Sarah Douglas credited as playing...
Ursa
- Lex Luthor: What am I gonna do with you people, huh? I mean, I held up my end, I delivered the blue boy. What do I get from my triple threat? "Bow! Yield! Kneel!" That kind of stuff closes out a town.
- General Zod: Why do you say this to me when you know I will kill you for it?
- Lex Luthor: Kill me? Lex Luthor? Extinguish the greatest criminal flame of our age? Eradicate the only man on Earth with...
- Ursa: Let me kill him.
- Lex Luthor: ...Superman's address?
- General Zod: What more do you want? I can see the greed written on your face.
- Lex Luthor: A small incentive, oh fullest one. A mere bauble to jog the memory.
- General Zod: What more?
- Lex Luthor: Cuba.
- [Non growls]
- [the Kryptonians stand at the White House, bored. Lex Luthor manages to weasel his way in, waving a handkerchief as though it's a white flag]
- Lex Luthor: Lex Luthor.
- [beat]
- Lex Luthor: *Lex* Luthor? Maybe you've heard of me? The greatest criminal mind on Earth?
- Ursa: [to Zod] I told you this was a puny planet.
- [Ursa and Non approach Luthor with menace]
- Lex Luthor: Wait. Wait! Wait until you get to know me better. I can, uh -- I can give you -- anything you want! The unlimited freedom to maim, kill, destroy! Plus -- Lex Luthor's savvy, Lex Luthor's school of bett...
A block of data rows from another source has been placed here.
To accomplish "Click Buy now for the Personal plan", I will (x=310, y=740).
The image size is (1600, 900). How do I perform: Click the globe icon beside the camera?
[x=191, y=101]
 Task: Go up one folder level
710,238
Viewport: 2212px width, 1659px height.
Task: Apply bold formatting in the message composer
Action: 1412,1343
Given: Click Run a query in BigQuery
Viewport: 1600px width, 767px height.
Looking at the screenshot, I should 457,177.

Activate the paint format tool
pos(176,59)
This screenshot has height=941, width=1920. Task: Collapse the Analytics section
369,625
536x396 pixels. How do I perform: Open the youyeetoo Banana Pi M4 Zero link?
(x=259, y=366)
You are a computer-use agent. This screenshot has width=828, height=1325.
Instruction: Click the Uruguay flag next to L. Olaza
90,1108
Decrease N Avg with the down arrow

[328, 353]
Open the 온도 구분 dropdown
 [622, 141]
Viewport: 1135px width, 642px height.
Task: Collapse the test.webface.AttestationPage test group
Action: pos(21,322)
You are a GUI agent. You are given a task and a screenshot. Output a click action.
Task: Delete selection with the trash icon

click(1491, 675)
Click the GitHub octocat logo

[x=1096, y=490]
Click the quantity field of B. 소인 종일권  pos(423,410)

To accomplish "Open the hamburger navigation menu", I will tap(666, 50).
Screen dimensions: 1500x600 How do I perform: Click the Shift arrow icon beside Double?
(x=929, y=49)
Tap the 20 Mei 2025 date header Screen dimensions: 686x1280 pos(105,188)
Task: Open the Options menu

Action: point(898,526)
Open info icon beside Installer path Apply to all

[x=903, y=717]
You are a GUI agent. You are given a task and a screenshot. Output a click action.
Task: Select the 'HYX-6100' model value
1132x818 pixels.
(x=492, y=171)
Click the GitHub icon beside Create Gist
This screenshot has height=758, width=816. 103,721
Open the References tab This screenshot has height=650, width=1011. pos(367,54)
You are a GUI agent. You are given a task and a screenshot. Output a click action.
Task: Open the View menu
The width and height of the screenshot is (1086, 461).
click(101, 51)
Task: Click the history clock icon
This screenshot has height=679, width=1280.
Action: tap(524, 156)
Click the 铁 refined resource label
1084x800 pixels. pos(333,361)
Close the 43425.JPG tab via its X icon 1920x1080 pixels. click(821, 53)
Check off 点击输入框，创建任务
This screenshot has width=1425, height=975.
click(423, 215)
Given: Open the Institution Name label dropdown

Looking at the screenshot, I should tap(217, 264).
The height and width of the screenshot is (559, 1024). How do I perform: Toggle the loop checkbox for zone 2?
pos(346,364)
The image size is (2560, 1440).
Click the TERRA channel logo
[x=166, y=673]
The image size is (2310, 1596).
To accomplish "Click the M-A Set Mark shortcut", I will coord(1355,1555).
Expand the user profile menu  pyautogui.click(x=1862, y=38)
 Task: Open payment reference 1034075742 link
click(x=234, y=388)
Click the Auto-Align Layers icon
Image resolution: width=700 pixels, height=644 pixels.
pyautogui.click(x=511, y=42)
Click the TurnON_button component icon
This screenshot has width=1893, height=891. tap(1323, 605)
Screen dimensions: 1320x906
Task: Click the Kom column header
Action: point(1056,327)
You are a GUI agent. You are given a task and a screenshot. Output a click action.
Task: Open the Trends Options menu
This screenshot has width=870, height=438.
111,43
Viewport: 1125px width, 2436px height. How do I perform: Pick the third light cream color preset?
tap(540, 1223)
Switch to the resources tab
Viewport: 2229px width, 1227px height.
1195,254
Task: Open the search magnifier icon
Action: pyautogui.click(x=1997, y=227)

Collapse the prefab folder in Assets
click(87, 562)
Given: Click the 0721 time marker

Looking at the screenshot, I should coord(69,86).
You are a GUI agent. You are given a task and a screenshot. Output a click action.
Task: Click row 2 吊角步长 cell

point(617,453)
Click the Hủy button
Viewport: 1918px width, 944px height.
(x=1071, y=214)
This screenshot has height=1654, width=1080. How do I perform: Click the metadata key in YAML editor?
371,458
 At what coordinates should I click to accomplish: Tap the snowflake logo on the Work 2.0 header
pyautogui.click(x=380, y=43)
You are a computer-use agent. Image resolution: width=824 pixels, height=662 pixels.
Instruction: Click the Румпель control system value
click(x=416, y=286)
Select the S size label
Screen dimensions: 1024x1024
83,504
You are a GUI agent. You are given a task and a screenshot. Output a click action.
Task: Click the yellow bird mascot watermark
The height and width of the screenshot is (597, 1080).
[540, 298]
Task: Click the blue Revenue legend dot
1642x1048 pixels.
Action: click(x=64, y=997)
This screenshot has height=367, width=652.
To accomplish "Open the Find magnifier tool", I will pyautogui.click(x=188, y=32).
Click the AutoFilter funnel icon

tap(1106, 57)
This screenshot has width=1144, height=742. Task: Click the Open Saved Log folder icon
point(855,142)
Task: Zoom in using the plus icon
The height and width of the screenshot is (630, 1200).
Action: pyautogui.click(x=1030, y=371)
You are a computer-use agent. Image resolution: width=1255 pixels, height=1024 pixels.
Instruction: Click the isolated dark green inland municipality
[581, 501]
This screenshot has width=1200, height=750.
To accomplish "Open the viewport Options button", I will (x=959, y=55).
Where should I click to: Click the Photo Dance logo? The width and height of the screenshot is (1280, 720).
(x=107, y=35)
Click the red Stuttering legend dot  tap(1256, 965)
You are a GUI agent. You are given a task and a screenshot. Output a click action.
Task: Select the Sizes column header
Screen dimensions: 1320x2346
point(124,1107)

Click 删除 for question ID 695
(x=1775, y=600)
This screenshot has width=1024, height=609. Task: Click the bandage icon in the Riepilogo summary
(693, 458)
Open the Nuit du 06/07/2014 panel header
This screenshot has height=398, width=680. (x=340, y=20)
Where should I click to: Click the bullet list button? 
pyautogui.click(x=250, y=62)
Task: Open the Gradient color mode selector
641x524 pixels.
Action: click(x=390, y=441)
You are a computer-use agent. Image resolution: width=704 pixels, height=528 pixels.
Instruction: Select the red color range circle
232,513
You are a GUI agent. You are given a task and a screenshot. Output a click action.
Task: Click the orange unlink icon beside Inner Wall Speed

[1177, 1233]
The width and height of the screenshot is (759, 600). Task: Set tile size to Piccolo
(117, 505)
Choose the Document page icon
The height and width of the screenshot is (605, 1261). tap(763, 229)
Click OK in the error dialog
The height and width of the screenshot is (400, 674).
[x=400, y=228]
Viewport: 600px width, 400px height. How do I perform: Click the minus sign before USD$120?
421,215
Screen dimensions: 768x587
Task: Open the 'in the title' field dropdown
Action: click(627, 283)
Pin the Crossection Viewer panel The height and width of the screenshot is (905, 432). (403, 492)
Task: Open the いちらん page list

- [Luthor's hand gets crushed by Ursa]
- General Zod: We have all of this without you. You cannot bargain with what you do not have.
- Lex Luthor: With respect, Your Magnificence, what am I bargaining with is what you do not have: the son of Jor-El.
- [All three are stunned]
- General Zod: The son of Jor-El?
- Lex Luthor: [to Ursa] I did say that, didn't I?
- General Zod: Jor-El, our jailor?
- Lex Luthor: No, Jor-El, the baseball player.
- [menaced again by Ursa and Non]
- Lex Luthor: Yes! Jor-El, your jailor!
- General Zod: His son is on this planet?
- Lex Luthor: Perhaps you're more familiar with his nom de voyage or name he travels under: Superman.
- General Zod: So... this is Superman.
- [to Luthor]
- General Zod: How do you know of Jor-El?
- Lex Luthor: As I told Your Fullness earlier...
- [smiles]
- Lex Luthor: I'm about the best there is.
- General Zod: [standing up] Revenge! We will kill the son of our jailor!
- Ursa: Revenge!
- Lex Luthor: [gleeful] Revenge! Now we're cooking, huh?
- General Zod: He flies then?
- Lex Luthor: Constantly.
- General Zod: He has powers as we do?
- Lex Luthor: Sure, but he's just one. Whereas you are three...
- [Non growls]
- Lex Luthor: Or four if you count him twice!
- General Zod: We will bring him to his knees!
- [the Kryptonians exit]
- Lex Luthor: Wait! Wait! First you must find him and Lex Baby is the only one who knows where he is.
- [Hating to have to tolerate him any more, Zod stares back at Luthor]
- General Zod: What... do you want?
- [Luthor strides over to the President's desk and kicks his feet up while lighting a cigar]
- Lex Luthor: Well, General... the world is a big place. Thank goodness my needs are small. I have a certain weakness for... beachfront property.
- General Zod: What do you want?
- Lex Luthor: [does the famous Nixon victory pose] Australia!